Docker は、アプリケーションを迅速に構築してデプロイするのに役立つ、一般的に使用される仮想化テクノロジです。高速、軽量、安全であることが特徴で、重要なセキュリティ機能の 1 つは、コンテナー内でアプリケーションを実行する場合、制限された環境でアプリケーションを実行できることです。さらに、Docker コンテナはユーザー権限の管理もサポートしているため、新しいユーザーを追加してそのユーザーに切り替えることで、アプリケーションのセキュリティを向上させることができます。ただし、ユーザーを切り替えるときに、コンテナー内のユーザーが su コマンドを使用して他のユーザーに切り替えることができないなど、いくつかの問題が発生する可能性があります。以下では、Docker コンテナーでユーザーの切り替えに失敗する主な原因と解決策について説明します。

  1. Docker コンテナに sudo コマンドがインストールされていません

su コマンドを使用して Docker コンテナ内のユーザーを切り替える場合、sudo コマンドを使用して一時的にユーザーを切り替える必要があります。権限を昇格し、rootユーザーのパスワードを入力し、suコマンドを実行します。 Dockerコンテナにsudoコマンドがインストールされていない場合、ユーザーの切り替え操作がスムーズに行われません。したがって、この問題を解決するには、コンテナに sudo コマンドをインストールする必要があります。

apt-get update && apt-get install -y sudo

インストール後、su username コマンドを使用してユーザーを切り替えることができます。

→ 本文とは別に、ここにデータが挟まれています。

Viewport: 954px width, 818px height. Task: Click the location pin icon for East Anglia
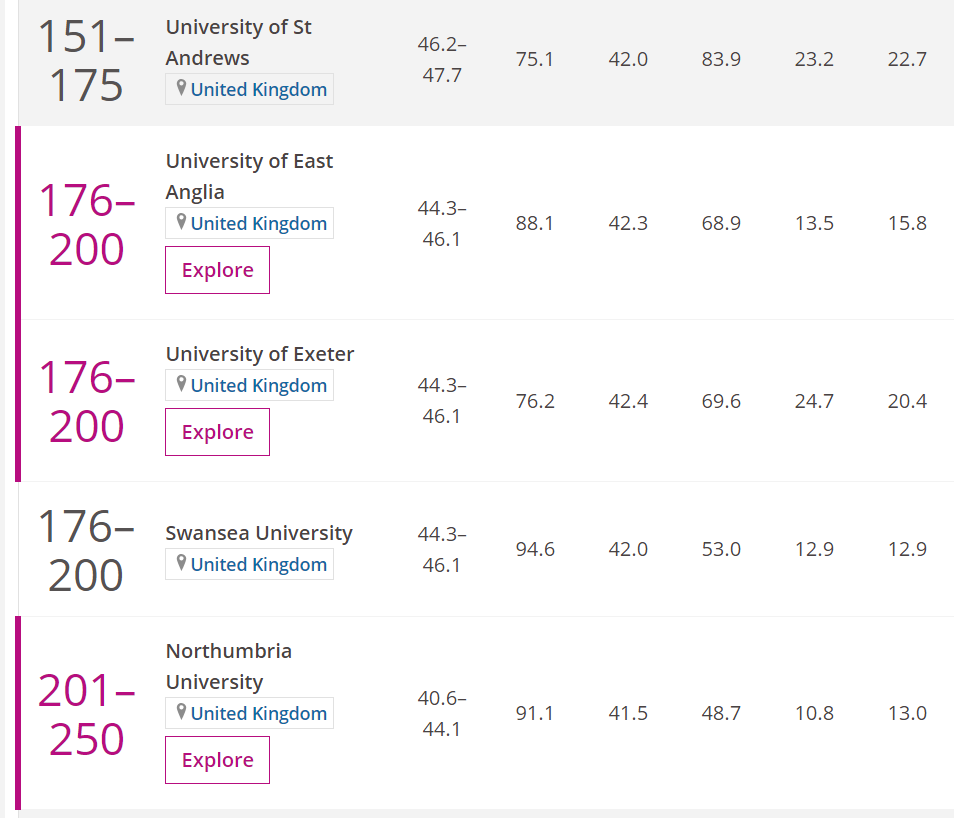click(181, 222)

  1. Docker コンテナ内のユーザーがホスト マシン ユーザーの UID および GID に対応していません

Docker コンテナ内のユーザーの UID および GID は対応できますホスト マシンの UID および GID と異なるため、ユーザーを切り替えるときに権限の問題が発生する可能性があります。たとえば、Docker コンテナで Apache サーバーを実行しているときに、su www-data コマンドを使用して www-data ユーザーに切り替えると、www-data ユーザーの UID および GID は、www-data ユーザーの UID および GID と一致しません。これに応じて、www-data ユーザーはホスト マシン上の特定のディレクトリやファイルにアクセスできなくなります。この問題を解決するには、Dockerfile に USER ディレクティブを追加して、コンテナ内のユーザーの UID と GID を指定する必要があります。例:

FROM ubuntu:latest

RUN useradd -ms /bin/bash youruser
USER youruser

ここでは、youruser という名前のユーザーを作成し、その UID と GID はデフォルト値として指定されます。コンテナ内で他のユーザー名と UID を使用する必要がある場合は、実際の状況に応じて変更できます。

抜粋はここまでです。